Campaign operatives don't have to reach too far into history to find nightmarish scenarios about confusing election results. After weeks of legal battles, the 2000 election between George W. Bush and Al Gore ended with a Supreme Court decision. Up against the deadline for electors to meet and a divided nation, Gore conceded, instead of issuing further challenges. 

"Now the U.S. Supreme Court has spoken. Let there be no doubt, while I strongly disagree with the court's decision, I accept it," Gore said in his concession speech. "I accept the finality of this outcome, which will be ratified next Monday in the Electoral College. And tonight, for the sake of our unity as a people and the strength of our democracy, I offer my concession."

There is also no legal requirement that a candidate verbally concede, but such acknowledgments are often done in service to unite the nation after a political campaign and to assist with the peaceful transition of power.
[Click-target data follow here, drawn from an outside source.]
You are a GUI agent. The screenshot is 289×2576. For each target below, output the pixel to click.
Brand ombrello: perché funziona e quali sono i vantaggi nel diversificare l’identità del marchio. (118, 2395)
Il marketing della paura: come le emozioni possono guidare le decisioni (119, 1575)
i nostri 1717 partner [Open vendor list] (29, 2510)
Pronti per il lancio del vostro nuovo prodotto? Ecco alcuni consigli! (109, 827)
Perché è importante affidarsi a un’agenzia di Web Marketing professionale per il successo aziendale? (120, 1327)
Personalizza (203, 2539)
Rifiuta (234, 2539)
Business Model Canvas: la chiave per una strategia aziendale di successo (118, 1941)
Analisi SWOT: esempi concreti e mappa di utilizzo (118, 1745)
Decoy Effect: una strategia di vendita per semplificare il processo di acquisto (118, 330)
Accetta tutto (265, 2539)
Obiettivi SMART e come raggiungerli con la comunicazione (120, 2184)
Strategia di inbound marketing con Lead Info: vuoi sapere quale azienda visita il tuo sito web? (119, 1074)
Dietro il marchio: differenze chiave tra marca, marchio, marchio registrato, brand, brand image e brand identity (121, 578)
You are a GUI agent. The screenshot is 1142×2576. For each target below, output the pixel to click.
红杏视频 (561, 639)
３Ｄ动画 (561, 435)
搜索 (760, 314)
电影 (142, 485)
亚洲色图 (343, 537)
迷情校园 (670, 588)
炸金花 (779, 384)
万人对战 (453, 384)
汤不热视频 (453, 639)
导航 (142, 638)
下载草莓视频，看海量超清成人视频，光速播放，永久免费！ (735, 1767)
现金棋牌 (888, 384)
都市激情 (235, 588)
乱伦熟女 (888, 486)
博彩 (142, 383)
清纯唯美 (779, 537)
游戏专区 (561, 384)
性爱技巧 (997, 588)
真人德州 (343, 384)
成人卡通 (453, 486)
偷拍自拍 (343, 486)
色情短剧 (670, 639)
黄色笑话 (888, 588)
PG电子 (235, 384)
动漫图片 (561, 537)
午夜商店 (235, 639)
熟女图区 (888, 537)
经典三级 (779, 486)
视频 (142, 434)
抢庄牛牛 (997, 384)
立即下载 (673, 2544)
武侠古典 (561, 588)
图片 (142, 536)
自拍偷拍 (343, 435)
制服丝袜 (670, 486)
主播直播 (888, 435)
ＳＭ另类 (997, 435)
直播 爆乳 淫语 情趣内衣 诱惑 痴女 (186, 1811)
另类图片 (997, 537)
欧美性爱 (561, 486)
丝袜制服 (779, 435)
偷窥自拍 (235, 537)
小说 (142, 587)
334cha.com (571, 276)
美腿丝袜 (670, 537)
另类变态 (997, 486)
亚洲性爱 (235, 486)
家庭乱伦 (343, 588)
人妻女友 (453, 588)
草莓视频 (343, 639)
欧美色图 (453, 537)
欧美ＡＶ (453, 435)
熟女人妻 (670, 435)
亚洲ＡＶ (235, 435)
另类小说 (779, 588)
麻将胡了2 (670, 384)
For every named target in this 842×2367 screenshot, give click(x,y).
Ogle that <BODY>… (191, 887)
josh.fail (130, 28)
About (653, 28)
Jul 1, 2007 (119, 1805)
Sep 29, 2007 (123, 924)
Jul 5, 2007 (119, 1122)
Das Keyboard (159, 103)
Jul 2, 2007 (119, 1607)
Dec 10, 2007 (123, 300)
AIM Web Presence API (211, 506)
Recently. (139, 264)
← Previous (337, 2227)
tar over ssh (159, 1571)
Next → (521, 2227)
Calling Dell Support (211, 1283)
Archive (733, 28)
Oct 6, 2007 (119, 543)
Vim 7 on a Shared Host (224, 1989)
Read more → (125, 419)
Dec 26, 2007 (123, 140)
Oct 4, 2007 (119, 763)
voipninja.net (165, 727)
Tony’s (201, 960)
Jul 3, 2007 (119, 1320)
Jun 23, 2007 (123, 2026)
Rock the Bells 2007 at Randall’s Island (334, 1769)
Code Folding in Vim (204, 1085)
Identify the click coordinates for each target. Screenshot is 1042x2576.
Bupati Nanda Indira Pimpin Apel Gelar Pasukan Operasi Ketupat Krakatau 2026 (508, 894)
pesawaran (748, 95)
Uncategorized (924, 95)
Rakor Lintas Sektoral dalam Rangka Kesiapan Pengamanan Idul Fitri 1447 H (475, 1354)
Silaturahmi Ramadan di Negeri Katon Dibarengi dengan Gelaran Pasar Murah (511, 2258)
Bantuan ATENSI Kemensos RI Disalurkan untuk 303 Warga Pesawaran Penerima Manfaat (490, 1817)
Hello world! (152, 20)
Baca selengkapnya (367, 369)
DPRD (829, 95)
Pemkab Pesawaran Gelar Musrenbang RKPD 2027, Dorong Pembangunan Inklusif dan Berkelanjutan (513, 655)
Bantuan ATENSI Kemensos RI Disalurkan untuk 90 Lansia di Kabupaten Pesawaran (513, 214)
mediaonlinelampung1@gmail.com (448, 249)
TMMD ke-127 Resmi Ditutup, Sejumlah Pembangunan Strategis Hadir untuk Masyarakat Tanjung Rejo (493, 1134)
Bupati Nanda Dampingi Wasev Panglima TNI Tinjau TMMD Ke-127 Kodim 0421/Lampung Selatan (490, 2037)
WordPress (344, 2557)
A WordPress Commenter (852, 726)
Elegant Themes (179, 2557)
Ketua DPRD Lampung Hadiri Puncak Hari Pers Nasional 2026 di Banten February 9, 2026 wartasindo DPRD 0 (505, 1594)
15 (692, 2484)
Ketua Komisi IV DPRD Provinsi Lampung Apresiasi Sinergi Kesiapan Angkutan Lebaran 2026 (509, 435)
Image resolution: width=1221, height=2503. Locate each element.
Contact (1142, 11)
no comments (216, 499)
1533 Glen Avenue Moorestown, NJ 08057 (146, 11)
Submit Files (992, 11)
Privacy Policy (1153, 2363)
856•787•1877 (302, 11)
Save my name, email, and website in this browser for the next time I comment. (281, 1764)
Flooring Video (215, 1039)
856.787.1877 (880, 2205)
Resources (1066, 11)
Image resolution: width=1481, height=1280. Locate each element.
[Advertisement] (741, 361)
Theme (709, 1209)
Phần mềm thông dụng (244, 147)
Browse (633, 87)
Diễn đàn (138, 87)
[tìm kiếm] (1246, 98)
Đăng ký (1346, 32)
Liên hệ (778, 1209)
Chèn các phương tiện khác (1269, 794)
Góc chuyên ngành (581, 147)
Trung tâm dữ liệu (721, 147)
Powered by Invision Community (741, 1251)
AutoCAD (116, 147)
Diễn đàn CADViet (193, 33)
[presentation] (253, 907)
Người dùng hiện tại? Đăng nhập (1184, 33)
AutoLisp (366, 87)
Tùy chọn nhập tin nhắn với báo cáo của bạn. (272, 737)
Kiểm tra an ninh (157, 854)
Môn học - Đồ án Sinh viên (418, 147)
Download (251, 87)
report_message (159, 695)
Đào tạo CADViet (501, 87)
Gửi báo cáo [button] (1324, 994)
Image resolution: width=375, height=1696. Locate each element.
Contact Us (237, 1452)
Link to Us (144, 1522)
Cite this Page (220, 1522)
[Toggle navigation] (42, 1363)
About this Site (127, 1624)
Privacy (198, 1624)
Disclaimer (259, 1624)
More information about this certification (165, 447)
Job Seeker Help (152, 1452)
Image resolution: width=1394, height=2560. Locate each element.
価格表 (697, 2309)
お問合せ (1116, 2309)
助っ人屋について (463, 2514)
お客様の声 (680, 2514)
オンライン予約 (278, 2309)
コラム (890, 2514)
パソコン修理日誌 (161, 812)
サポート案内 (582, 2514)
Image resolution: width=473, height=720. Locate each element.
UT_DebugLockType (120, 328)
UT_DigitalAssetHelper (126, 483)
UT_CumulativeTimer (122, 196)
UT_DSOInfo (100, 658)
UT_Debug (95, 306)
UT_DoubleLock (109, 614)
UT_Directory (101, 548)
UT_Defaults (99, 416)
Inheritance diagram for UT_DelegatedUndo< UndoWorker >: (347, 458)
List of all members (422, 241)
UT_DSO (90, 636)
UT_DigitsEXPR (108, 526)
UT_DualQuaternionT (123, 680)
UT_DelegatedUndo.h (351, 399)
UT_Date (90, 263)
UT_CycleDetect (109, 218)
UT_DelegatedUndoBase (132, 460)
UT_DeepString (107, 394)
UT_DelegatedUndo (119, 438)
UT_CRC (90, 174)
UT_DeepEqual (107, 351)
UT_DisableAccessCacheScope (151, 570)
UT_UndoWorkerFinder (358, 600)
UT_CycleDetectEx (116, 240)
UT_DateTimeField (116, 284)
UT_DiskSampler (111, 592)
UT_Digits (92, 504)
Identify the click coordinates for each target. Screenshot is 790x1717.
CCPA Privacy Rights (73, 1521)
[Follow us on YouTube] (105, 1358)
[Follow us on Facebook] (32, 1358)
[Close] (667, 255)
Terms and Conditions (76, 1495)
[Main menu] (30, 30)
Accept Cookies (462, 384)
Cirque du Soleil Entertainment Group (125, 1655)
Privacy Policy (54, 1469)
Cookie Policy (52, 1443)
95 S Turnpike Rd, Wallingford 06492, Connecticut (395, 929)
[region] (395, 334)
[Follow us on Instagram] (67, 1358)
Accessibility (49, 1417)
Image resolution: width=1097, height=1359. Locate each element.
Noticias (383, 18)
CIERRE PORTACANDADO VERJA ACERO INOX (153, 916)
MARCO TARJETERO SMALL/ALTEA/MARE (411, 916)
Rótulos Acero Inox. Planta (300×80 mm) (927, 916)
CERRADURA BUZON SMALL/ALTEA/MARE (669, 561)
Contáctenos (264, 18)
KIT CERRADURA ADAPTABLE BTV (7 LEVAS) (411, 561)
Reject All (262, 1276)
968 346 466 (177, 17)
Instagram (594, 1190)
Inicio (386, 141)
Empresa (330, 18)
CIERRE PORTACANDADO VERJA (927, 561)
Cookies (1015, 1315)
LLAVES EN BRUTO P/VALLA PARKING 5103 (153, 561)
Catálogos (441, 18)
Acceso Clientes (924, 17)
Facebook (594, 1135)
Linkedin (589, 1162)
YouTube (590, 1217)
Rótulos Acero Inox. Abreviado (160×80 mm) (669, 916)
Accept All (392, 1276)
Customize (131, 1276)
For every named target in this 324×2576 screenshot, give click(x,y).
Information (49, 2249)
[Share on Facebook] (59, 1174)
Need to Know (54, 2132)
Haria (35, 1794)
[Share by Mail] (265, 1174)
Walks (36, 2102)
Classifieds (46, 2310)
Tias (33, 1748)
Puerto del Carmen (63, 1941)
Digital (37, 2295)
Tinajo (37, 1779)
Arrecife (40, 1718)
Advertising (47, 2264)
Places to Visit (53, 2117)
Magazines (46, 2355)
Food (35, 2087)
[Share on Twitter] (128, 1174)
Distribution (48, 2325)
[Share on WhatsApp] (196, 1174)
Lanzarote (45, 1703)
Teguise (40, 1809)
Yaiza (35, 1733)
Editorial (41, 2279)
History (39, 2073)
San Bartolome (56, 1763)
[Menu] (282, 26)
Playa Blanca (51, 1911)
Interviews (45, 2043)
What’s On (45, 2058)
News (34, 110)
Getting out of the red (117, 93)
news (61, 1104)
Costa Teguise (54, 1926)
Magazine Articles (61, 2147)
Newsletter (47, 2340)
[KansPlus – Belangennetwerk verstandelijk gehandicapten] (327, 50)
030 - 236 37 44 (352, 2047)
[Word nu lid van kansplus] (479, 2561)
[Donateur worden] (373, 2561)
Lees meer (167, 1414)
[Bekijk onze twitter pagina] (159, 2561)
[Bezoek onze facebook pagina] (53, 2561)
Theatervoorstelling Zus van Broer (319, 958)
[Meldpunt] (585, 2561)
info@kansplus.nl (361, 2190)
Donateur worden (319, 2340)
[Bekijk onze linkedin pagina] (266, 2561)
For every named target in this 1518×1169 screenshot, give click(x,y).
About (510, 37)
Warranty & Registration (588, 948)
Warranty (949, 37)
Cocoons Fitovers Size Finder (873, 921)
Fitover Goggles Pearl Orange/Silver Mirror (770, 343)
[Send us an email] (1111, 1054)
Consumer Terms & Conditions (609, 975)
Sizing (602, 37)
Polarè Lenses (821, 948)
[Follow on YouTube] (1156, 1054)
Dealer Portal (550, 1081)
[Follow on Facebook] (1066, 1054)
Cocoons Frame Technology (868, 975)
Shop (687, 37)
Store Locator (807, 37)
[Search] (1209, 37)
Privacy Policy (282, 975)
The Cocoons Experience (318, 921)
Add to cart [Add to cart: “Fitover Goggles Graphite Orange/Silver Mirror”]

"Concessions are simply part of the culture of democracy or social practice," said Foley. "The concession speech is the most important element of the election because every election has to have a losing side and a winning side."

Transitions aren't always smooth. Few were as bitter as Abraham Lincoln's entrance to power after the election of 1860, when several states seceded from the Union before he was inaugurated. The transition from President Herbert Hoover to Franklin D. Roosevelt after the election of 1932 was particularly rocky and uncooperative, and occurred during a lingering financial crisis. 

"Presidents have left unhappily, but they've always left," says David Marchick, Director of the Center for Presidential Transition at the Partnership for Public Service. "We have had a lot of bad elections and bitter elections and the rule of law has always carried the day."